REQUEST: Reproduce the items below with every "legend label" renamed to "legend entry", leaving everything else as it is.

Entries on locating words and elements
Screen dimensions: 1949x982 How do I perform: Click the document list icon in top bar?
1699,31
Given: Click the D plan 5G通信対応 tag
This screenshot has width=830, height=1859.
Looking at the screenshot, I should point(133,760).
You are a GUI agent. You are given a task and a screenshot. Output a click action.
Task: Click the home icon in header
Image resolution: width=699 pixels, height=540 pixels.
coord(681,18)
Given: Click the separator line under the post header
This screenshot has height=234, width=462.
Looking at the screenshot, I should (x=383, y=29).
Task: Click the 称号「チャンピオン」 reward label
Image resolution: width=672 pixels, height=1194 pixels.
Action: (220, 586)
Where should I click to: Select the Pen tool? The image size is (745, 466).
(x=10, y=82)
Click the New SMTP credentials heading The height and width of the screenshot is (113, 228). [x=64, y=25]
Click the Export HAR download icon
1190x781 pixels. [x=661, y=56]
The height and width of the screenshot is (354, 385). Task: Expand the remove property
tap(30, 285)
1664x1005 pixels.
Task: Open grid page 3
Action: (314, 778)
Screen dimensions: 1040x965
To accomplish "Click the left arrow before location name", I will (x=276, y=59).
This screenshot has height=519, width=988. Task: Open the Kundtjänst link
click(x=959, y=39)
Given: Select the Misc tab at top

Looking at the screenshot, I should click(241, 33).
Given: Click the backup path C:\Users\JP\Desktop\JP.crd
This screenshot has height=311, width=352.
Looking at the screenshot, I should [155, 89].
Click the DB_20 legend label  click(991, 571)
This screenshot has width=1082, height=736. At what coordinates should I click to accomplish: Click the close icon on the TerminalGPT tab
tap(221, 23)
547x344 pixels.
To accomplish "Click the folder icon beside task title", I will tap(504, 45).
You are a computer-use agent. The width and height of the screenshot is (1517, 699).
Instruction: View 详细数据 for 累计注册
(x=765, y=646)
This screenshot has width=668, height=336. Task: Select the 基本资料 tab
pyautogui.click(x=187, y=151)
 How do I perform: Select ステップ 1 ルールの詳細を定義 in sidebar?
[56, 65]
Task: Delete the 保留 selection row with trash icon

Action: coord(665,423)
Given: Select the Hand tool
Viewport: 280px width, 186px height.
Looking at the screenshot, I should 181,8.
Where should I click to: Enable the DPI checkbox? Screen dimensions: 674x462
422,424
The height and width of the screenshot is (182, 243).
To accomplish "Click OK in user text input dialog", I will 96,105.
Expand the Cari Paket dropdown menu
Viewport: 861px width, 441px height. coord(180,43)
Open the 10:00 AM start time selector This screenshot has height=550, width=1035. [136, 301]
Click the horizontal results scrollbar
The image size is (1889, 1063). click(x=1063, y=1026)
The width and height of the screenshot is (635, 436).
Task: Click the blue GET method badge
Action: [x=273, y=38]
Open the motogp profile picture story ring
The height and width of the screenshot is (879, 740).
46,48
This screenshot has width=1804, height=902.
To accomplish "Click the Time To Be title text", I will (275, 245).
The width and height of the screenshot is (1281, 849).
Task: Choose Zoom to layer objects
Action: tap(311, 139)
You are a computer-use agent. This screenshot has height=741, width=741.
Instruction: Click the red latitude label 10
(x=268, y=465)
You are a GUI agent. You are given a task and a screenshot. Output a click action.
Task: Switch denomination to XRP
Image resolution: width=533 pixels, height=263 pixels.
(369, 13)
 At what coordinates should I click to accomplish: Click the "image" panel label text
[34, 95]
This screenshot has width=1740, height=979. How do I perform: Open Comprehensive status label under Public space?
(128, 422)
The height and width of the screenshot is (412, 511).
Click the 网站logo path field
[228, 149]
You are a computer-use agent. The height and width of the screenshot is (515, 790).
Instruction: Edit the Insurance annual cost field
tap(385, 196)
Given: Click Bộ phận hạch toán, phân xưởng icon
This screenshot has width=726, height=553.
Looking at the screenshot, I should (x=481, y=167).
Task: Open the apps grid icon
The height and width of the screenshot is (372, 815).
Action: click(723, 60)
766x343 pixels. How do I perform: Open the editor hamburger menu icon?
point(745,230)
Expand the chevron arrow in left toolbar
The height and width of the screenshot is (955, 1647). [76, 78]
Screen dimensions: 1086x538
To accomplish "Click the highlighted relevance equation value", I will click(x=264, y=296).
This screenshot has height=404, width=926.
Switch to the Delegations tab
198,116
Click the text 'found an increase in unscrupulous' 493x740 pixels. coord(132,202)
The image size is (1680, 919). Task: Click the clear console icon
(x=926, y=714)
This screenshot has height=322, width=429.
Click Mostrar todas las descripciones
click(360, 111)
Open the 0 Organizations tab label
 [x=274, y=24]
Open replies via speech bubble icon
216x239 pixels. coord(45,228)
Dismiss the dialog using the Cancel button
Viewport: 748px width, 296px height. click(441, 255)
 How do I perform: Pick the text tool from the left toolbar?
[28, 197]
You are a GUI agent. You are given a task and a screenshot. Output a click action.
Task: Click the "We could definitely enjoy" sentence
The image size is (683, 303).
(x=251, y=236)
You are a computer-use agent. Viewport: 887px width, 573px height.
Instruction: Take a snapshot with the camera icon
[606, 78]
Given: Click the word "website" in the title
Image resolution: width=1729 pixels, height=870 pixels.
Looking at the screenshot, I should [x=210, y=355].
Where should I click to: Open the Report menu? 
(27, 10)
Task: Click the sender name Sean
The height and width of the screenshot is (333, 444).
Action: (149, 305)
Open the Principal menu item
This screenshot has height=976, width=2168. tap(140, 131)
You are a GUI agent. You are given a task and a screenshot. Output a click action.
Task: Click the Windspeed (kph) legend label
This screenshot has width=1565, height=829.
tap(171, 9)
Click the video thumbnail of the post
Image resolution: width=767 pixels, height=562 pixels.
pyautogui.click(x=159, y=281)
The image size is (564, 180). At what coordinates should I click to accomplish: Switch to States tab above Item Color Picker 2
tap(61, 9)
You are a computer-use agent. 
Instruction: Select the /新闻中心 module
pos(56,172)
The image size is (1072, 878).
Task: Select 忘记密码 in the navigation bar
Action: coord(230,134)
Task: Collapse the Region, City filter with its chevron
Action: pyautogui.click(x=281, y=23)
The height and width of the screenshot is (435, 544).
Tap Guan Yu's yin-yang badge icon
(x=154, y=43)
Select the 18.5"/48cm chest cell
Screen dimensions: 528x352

OUTPUT FOR THIS TASK:
Screen dimensions: 1949x982 How do I perform: Click the document list icon in top bar?
1699,31
Given: Click the D plan 5G通信対応 tag
This screenshot has width=830, height=1859.
Looking at the screenshot, I should point(133,760).
You are a GUI agent. You are given a task and a screenshot. Output a click action.
Task: Click the home icon in header
Image resolution: width=699 pixels, height=540 pixels.
coord(681,18)
Given: Click the separator line under the post header
This screenshot has height=234, width=462.
Looking at the screenshot, I should (x=383, y=29).
Task: Click the 称号「チャンピオン」 reward label
Image resolution: width=672 pixels, height=1194 pixels.
Action: (220, 586)
Where should I click to: Select the Pen tool? The image size is (745, 466).
(x=10, y=82)
Click the New SMTP credentials heading The height and width of the screenshot is (113, 228). [x=64, y=25]
Click the Export HAR download icon
1190x781 pixels. [x=661, y=56]
The height and width of the screenshot is (354, 385). Task: Expand the remove property
tap(30, 285)
1664x1005 pixels.
Task: Open grid page 3
Action: (314, 778)
Screen dimensions: 1040x965
To accomplish "Click the left arrow before location name", I will (x=276, y=59).
This screenshot has height=519, width=988. Task: Open the Kundtjänst link
click(x=959, y=39)
Given: Select the Misc tab at top

Looking at the screenshot, I should click(241, 33).
Given: Click the backup path C:\Users\JP\Desktop\JP.crd
This screenshot has height=311, width=352.
Looking at the screenshot, I should [155, 89].
Click the DB_20 legend entry  click(991, 571)
This screenshot has width=1082, height=736. At what coordinates should I click to accomplish: Click the close icon on the TerminalGPT tab
tap(221, 23)
547x344 pixels.
To accomplish "Click the folder icon beside task title", I will tap(504, 45).
You are a computer-use agent. The width and height of the screenshot is (1517, 699).
Instruction: View 详细数据 for 累计注册
(x=765, y=646)
This screenshot has width=668, height=336. Task: Select the 基本资料 tab
pyautogui.click(x=187, y=151)
 How do I perform: Select ステップ 1 ルールの詳細を定義 in sidebar?
[56, 65]
Task: Delete the 保留 selection row with trash icon

Action: coord(665,423)
Given: Select the Hand tool
Viewport: 280px width, 186px height.
Looking at the screenshot, I should 181,8.
Where should I click to: Enable the DPI checkbox? Screen dimensions: 674x462
422,424
The height and width of the screenshot is (182, 243).
To accomplish "Click OK in user text input dialog", I will 96,105.
Expand the Cari Paket dropdown menu
Viewport: 861px width, 441px height. coord(180,43)
Open the 10:00 AM start time selector This screenshot has height=550, width=1035. [136, 301]
Click the horizontal results scrollbar
The image size is (1889, 1063). click(x=1063, y=1026)
The width and height of the screenshot is (635, 436).
Task: Click the blue GET method badge
Action: [x=273, y=38]
Open the motogp profile picture story ring
The height and width of the screenshot is (879, 740).
46,48
This screenshot has width=1804, height=902.
To accomplish "Click the Time To Be title text", I will (275, 245).
The width and height of the screenshot is (1281, 849).
Task: Choose Zoom to layer objects
Action: tap(311, 139)
You are a computer-use agent. This screenshot has height=741, width=741.
Instruction: Click the red latitude label 10
(x=268, y=465)
You are a GUI agent. You are given a task and a screenshot. Output a click action.
Task: Switch denomination to XRP
Image resolution: width=533 pixels, height=263 pixels.
(369, 13)
 At what coordinates should I click to accomplish: Click the "image" panel label text
[34, 95]
This screenshot has width=1740, height=979. How do I perform: Open Comprehensive status label under Public space?
(128, 422)
The height and width of the screenshot is (412, 511).
Click the 网站logo path field
[228, 149]
You are a computer-use agent. The height and width of the screenshot is (515, 790).
Instruction: Edit the Insurance annual cost field
tap(385, 196)
Given: Click Bộ phận hạch toán, phân xưởng icon
This screenshot has width=726, height=553.
Looking at the screenshot, I should (x=481, y=167).
Task: Open the apps grid icon
The height and width of the screenshot is (372, 815).
Action: click(723, 60)
766x343 pixels. How do I perform: Open the editor hamburger menu icon?
point(745,230)
Expand the chevron arrow in left toolbar
The height and width of the screenshot is (955, 1647). [76, 78]
Screen dimensions: 1086x538
To accomplish "Click the highlighted relevance equation value", I will click(x=264, y=296).
This screenshot has height=404, width=926.
Switch to the Delegations tab
198,116
Click the text 'found an increase in unscrupulous' 493x740 pixels. coord(132,202)
The image size is (1680, 919). Task: Click the clear console icon
(x=926, y=714)
This screenshot has height=322, width=429.
Click Mostrar todas las descripciones
click(360, 111)
Open the 0 Organizations tab label
 [x=274, y=24]
Open replies via speech bubble icon
216x239 pixels. coord(45,228)
Dismiss the dialog using the Cancel button
Viewport: 748px width, 296px height. click(441, 255)
 How do I perform: Pick the text tool from the left toolbar?
[28, 197]
You are a GUI agent. You are given a task and a screenshot. Output a click action.
Task: Click the "We could definitely enjoy" sentence
The image size is (683, 303).
(x=251, y=236)
You are a computer-use agent. Viewport: 887px width, 573px height.
Instruction: Take a snapshot with the camera icon
[606, 78]
Given: Click the word "website" in the title
Image resolution: width=1729 pixels, height=870 pixels.
Looking at the screenshot, I should [x=210, y=355].
Where should I click to: Open the Report menu? 
(27, 10)
Task: Click the sender name Sean
The height and width of the screenshot is (333, 444).
Action: (149, 305)
Open the Principal menu item
This screenshot has height=976, width=2168. tap(140, 131)
You are a GUI agent. You are given a task and a screenshot. Output a click action.
Task: Click the Windspeed (kph) legend entry
This screenshot has width=1565, height=829.
tap(171, 9)
Click the video thumbnail of the post
Image resolution: width=767 pixels, height=562 pixels.
pyautogui.click(x=159, y=281)
The image size is (564, 180). At what coordinates should I click to accomplish: Switch to States tab above Item Color Picker 2
tap(61, 9)
You are a computer-use agent. 
Instruction: Select the /新闻中心 module
pos(56,172)
The image size is (1072, 878).
Task: Select 忘记密码 in the navigation bar
Action: coord(230,134)
Task: Collapse the Region, City filter with its chevron
Action: pyautogui.click(x=281, y=23)
The height and width of the screenshot is (435, 544).
Tap Guan Yu's yin-yang badge icon
(x=154, y=43)
Select the 18.5"/48cm chest cell
Screen dimensions: 528x352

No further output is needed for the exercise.